C'est son petit-fils Charles VII qui réorganise son armée de manière similaire pour pouvoir vaincre les Anglais. Il obtient progressivement des états de la langue d'oïl (1438 et 1443) puis d'oc (1439) la possibilité de reconduire les aides sans réunir les états annuellement : il réinstaure la permanence de l'impôt[223]. Il a alors les moyens d'entretenir une armée permanente et d'éviter que les mercenaires démobilisés ne se livrent au pillage. Il envoie le dauphin Louis à la tête de plus de 20 000 écorcheurs combattre les cantons suisses révoltés contre le duc d'Autriche. Cela lui permet de tester ses hommes et de se débarrasser des éléments douteux ou mal équipés. Beaucoup de routiers périssent face aux Suisses et aux Alsaciens[224]. Il renvoie ensuite un grand nombre d'éléments indésirables dans leur pays d'origine (en particulier en Espagne), ou les recycle dans l'administration, les disperse par petits groupes leur ayant accordé des lettres de rémission[224]. Au total, il ne retient à son service que la moitié environ des combattants[225]. Par l'ordonnance de Louppy-le-Châtel de 1445, il les organise en lances : unité de base où les compétences de chacun se complètent. Chacune est constituée d'un homme d'arme accompagné de deux archers à cheval, d'un coutilier (armé d'une épée et d'une longue dague), d'un page et d'un valet (ces derniers ne combattant pas en règle générale). 100 lances forment une compagnie. Les 15 compagnies totalisent 9 000 hommes, dont 6 000 combattants qui forment la grande ordonnance[225]. Bientôt, trois nouvelles compagnies sont créées. Cette armée est entretenue de façon permanente : elle est mise en garnison dans des villes du Royaume[225]. Celles-ci ont la charge de l'entretenir : le coût ne repose pas sur les finances royales. En 1448, il crée la petite ordonnance : en cas de mobilisation, chaque paroisse (cinquante feux[226]) est tenue de mettre à la disposition du roi un archer bien équipé et bien exercé. Pour compenser les charges qui pèsent sur lui, il est dispensé d'impôt (la taille[226]) : on l'appelle franc-archer. Choisi par les agents du roi, il est tenu au service de ce dernier.
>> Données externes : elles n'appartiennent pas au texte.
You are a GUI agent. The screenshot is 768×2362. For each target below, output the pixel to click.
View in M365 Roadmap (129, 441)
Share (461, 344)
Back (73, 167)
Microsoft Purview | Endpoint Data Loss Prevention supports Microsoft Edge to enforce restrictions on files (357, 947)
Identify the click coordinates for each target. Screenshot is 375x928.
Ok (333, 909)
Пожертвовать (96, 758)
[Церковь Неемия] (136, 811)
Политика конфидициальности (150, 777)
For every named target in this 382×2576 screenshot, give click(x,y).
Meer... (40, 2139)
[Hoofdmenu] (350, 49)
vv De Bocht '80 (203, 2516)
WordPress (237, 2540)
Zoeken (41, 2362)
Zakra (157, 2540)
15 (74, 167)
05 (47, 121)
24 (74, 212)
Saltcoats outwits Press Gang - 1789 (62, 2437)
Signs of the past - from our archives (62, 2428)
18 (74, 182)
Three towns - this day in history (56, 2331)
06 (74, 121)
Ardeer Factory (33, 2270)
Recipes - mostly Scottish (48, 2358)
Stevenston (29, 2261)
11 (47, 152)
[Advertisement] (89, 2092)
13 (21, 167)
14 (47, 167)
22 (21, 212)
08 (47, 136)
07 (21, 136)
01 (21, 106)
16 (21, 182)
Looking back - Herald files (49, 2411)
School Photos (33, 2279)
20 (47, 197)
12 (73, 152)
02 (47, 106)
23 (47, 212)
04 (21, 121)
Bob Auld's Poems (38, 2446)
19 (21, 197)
Le Royaume en compte environ 8 000 et possède enfin une archerie comparable à l'armée anglaise[225]. Grâce à une armée moderne appuyée par une véritable artillerie de campagne, il vainc définitivement les Anglais, qui en 1453 ne contrôlent plus que Calais sur le continent.
Bibliothèque nationale
La Bibliothèque nationale de France tire son origine de la bibliothèque du roi, constituée au Louvre par Charles V qui suscite des traductions, nomme Gilles Mallet comme garde et fait réaliser un inventaire. Toutefois, cette bibliothèque sera dispersée après la mort du roi Charles VI[228].
C'est à partir de Louis XI qu'une nouvelle bibliothèque est constituée et (plus important pour la continuité de l'établissement) se transmet de roi en roi[228], d'abord à Charles VIII, qui y fait entrer les premiers ouvrages imprimés, puis à Louis XII. Cette bibliothèque est installée à Amboise, puis à Blois.
En 1518, François Ier décide la création d'un grand « cabinet de livres », abrité à Blois et confié au poète de la cour Mellin de Saint-Gelais. Les progrès de l'imprimerie favorisent la publication d'un nombre croissant de livres. Il instaure, en 1537, le dépôt légal qui permet d'enrichir la bibliothèque[229], dont il nomme intendant l'humaniste Guillaume Budé avec mission d'en accroître la collection. C'est en 1540 qu'il charge Guillaume Pellicier, ambassadeur à Venise, d'acheter et faire reproduire le plus possible de manuscrits vénitiens. Comme François Ier installe sa propre bibliothèque à Fontainebleau, il existe un temps deux bibliothèques royales, mais celle de Blois est déménagée à Fontainebleau dès 1544.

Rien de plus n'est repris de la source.